How Quickly Do You Want to Stop a Rogue Trader?
If a trader has gone rogue, how soon do you want him or her stopped? Recording the telephone conversations of 50 traders is fine but what then?  Do you have another 50 people listening to this audio in real time to check for compliance and regulation breaches? - Hugely costly and totally unrealistic.

Voice is now at the stage where it has reached the tipping point, just as happened with the impact of OCR many years ago. It’s not perfect but it’s better than the alternative, which is manually checking such voice communications in real time.

According to current estimates, typically, no more than 0.1% of audio files are ever heard. Even taking the Enron example and with all the inaccuracies involved at that time in voice transcription, an automatic check of 100% of the audio recordings at say 70% accuracy would have been better than no check at all, or simply doing a manual checking of just a small percentage.

Currently, Audio is all but inaccessible to an ECM system. As with the introduction of OCR and now, with Audio/Video technology, petabytes of information can now be unlocked. It’s never going to be 100% accurate but it is a huge step forward.

- Instructions
a) Translate this sentence from the passage on rogue traders into Spanish: "It’s never going to be 100% accurate but it is a huge step forward."
b) Answer these questions from the passage on rogue traders.
(i) How many traders' telephone conversations does it mention recording?
(ii) According to current estimates, what share of audio files is ever heard?
(iii) The impact of which technology does it compare voice to?
The records that follow come from a separate source.

- Provided information
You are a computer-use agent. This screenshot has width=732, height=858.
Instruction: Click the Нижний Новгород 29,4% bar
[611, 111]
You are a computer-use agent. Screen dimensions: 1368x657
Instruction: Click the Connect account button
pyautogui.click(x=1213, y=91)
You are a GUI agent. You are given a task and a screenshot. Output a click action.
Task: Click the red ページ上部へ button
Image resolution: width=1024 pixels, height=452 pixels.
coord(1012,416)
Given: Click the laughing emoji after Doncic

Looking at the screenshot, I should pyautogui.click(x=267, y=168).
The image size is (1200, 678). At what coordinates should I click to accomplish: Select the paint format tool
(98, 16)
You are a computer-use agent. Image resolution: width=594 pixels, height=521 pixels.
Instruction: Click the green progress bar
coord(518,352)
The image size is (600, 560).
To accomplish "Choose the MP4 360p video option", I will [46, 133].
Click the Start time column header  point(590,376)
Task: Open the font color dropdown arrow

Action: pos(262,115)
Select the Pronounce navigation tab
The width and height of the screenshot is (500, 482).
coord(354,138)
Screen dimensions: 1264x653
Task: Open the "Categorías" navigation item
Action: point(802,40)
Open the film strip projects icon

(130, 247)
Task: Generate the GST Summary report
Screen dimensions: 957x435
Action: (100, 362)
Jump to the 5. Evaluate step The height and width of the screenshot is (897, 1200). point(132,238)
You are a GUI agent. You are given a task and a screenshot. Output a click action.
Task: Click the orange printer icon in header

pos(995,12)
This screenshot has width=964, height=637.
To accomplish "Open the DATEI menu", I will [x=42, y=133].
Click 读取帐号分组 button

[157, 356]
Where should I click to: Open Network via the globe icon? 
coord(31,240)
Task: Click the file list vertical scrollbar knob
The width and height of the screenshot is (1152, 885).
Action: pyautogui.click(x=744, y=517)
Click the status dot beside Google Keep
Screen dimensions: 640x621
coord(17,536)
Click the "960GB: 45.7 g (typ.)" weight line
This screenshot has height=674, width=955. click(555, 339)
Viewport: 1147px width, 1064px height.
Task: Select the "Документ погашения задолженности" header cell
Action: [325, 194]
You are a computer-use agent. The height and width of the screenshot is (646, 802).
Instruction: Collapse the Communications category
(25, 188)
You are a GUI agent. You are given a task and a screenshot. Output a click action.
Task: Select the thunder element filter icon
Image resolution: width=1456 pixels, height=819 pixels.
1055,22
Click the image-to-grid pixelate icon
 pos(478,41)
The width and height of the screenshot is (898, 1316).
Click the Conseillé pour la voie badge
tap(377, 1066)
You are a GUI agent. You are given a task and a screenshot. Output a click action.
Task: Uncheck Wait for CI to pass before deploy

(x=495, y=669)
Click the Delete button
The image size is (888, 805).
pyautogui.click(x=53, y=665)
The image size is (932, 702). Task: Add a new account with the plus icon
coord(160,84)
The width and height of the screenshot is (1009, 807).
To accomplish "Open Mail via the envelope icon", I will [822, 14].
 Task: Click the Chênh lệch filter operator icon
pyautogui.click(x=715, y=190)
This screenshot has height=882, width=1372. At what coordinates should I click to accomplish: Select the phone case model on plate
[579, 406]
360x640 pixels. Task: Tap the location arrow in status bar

- Expected responses
a) Nunca va a ser 100 % preciso, pero es un gran paso adelante.

b)
(i) 50
(ii) No more than 0.1%
(iii) OCR